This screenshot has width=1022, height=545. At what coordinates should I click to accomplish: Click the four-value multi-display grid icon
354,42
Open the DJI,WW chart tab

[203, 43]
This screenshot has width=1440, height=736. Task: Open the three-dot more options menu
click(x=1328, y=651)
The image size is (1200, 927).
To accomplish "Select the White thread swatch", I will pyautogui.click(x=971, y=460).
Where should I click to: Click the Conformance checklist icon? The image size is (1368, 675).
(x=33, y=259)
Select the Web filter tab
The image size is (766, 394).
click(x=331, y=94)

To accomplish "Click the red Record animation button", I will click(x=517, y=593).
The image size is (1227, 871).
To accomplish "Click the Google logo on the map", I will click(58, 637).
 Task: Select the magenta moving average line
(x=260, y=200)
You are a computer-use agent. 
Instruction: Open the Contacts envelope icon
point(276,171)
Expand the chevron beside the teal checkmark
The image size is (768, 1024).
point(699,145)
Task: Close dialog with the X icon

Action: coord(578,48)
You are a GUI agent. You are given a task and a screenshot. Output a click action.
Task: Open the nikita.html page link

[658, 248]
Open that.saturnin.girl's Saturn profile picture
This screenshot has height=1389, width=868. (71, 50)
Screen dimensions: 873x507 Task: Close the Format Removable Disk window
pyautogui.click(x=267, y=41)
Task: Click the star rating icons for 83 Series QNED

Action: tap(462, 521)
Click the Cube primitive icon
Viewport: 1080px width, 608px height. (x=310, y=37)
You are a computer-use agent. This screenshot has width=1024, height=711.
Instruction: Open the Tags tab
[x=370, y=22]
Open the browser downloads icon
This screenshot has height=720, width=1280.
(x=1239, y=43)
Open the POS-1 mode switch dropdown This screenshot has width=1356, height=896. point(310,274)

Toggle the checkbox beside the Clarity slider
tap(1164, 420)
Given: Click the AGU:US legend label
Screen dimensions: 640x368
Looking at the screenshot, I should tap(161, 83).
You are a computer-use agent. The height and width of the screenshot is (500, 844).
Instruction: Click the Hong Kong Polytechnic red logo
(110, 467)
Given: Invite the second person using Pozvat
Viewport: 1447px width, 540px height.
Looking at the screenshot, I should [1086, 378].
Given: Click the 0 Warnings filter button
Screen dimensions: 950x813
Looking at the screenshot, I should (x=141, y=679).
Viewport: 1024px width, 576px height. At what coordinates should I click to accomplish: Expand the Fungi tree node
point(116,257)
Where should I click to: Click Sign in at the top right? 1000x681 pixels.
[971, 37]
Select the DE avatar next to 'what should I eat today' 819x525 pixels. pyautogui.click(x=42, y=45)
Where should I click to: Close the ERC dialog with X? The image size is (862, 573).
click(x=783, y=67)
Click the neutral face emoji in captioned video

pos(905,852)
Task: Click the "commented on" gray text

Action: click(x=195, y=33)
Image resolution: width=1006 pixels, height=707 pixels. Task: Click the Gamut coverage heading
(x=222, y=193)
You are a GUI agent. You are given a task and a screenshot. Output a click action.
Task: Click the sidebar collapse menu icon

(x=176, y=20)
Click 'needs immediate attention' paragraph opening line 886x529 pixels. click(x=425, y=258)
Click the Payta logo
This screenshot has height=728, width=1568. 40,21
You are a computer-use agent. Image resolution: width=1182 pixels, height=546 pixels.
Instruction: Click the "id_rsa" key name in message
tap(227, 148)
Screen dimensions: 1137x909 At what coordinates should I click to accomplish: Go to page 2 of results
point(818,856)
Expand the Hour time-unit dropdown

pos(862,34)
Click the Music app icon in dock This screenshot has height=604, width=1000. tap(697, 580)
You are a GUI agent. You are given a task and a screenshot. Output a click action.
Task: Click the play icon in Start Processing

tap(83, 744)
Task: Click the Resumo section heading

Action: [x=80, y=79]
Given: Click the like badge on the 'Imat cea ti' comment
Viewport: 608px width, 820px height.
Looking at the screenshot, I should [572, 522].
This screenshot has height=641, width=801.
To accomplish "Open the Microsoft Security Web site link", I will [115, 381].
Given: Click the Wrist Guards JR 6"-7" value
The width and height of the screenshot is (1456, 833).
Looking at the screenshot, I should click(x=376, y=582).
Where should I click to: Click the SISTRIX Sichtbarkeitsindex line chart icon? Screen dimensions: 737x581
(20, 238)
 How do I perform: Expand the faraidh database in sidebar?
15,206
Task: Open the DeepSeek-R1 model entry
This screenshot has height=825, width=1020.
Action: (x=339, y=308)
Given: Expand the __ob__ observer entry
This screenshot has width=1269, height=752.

▶ **WHAT YOU ARE ASKED TO DO**: Your answer should consist of the lines from the line with "Click the Cube primitive icon" to the line with "Click 'needs immediate" above, repeated exactly, both ends included.

▶ **YOUR SOLUTION**:
Click the Cube primitive icon
Viewport: 1080px width, 608px height. (x=310, y=37)
You are a computer-use agent. This screenshot has width=1024, height=711.
Instruction: Open the Tags tab
[x=370, y=22]
Open the browser downloads icon
This screenshot has height=720, width=1280.
(x=1239, y=43)
Open the POS-1 mode switch dropdown This screenshot has width=1356, height=896. point(310,274)

Toggle the checkbox beside the Clarity slider
tap(1164, 420)
Given: Click the AGU:US legend label
Screen dimensions: 640x368
Looking at the screenshot, I should tap(161, 83).
You are a computer-use agent. The height and width of the screenshot is (500, 844).
Instruction: Click the Hong Kong Polytechnic red logo
(110, 467)
Given: Invite the second person using Pozvat
Viewport: 1447px width, 540px height.
Looking at the screenshot, I should [1086, 378].
Given: Click the 0 Warnings filter button
Screen dimensions: 950x813
Looking at the screenshot, I should (x=141, y=679).
Viewport: 1024px width, 576px height. At what coordinates should I click to accomplish: Expand the Fungi tree node
point(116,257)
Where should I click to: Click Sign in at the top right? 1000x681 pixels.
[971, 37]
Select the DE avatar next to 'what should I eat today' 819x525 pixels. pyautogui.click(x=42, y=45)
Where should I click to: Close the ERC dialog with X? The image size is (862, 573).
click(x=783, y=67)
Click the neutral face emoji in captioned video

pos(905,852)
Task: Click the "commented on" gray text

Action: click(x=195, y=33)
Image resolution: width=1006 pixels, height=707 pixels. Task: Click the Gamut coverage heading
(x=222, y=193)
You are a GUI agent. You are given a task and a screenshot. Output a click action.
Task: Click the sidebar collapse menu icon

(x=176, y=20)
Click 'needs immediate attention' paragraph opening line 886x529 pixels. click(x=425, y=258)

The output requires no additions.